━━━━━ SOURCE DOCUMENT

Re: 3634 - of course, disabling options disables the functionality.
For a more mundane example, which applies everywhere, if a script
does set +x (either explicitly, or because of set +$-) then a user
attempting to debug the script with "sh -x script" is going to be
defeated (or at least annoyed.)

Actions have consequences, and everything that is done has the potential
to cause some side effect elsewhere.

But once again, I do not need a tutorial on why I should not be doing set +$-
in my scripts, what I would like, is for some kind of guarantee that
"set -$-" will remain a no-op.
McDutchie (reporter)
2018-04-26 11:44

kre, I don't think you're going to get a guarantee that the 'set -$-' workaround is a no-op, because in fact it fails on most current and historical shells.


$ sh -c 'set -$-' # Bourne shell, Xenix (1988)
sh: -s: bad option(s)

$ sh -c 'set -$-' # Bourne shell, Solaris 10.3 (2010)
sh: -s: bad option(s)

$ ksh -c 'set -$-' # ksh88, Solaris 10.3 (2010)
ksh: -shc: bad option(s)

Presumably it works on the historical ash (Almquist shell) as it does on all current derivatives, but I don't have any historical ash I can test.


$ ksh -c 'set -$-' # ksh93
ksh: set: -c: unknown option
Usage: set [-sabefhkmnprtuvxBCGH] [-A name] [-o[option]] [arg ...]

$ ksh -c 'set -$-' # NetBSD ksh (pdksh)
ksh: set: -c: unknown option
ksh: set:

$ ksh -c 'set -$-' # OpenBSD sh and ksh (pdksh)

━━━━━━━━━━
━━━━━ GIVEN INFORMATION

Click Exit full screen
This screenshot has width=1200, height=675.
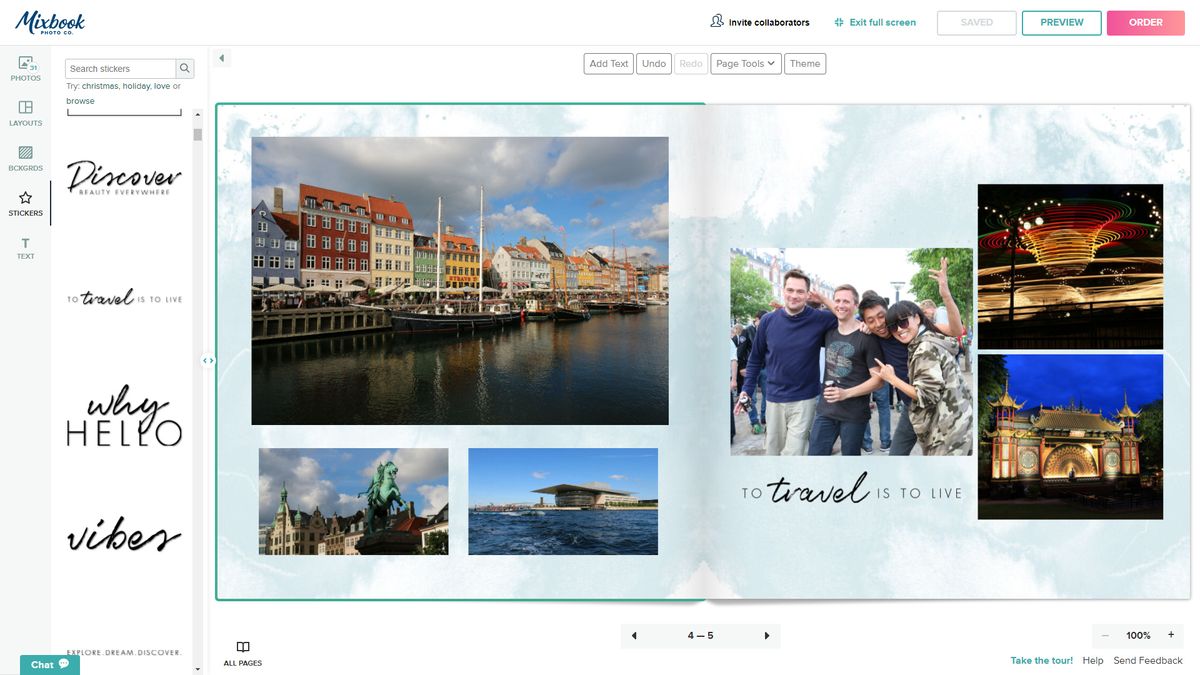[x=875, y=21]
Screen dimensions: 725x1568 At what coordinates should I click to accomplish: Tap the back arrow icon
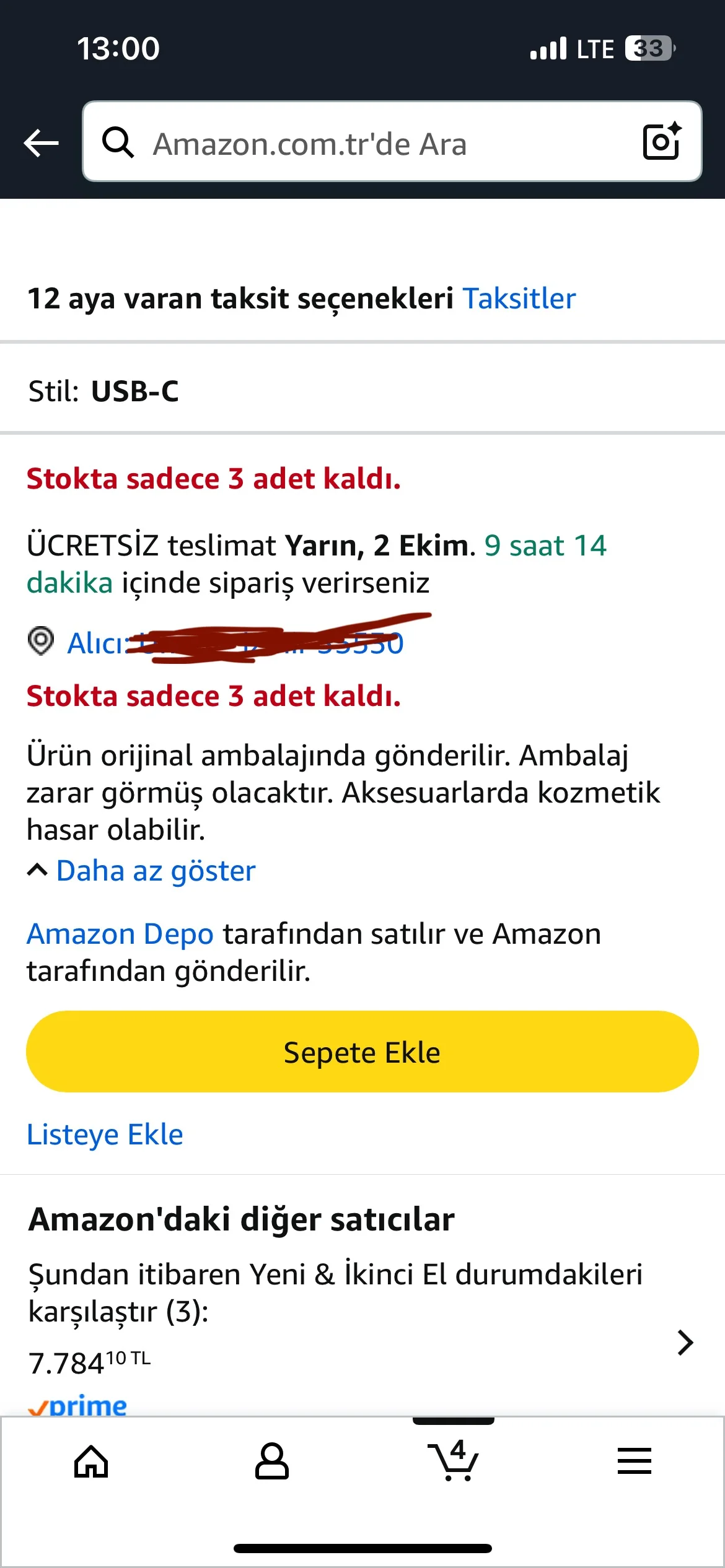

━━━━━━━━━━

EXERCISE TASK: Update the shell-options discussion by rewriting it from the words "Re: 3634 - of" through "at least annoyed.)", with "mundane" changed to "everyday".

EXERCISE SOLUTION:
Re: 3634 - of course, disabling options disables the functionality.
For a more everyday example, which applies everywhere, if a script
does set +x (either explicitly, or because of set +$-) then a user
attempting to debug the script with "sh -x script" is going to be
defeated (or at least annoyed.)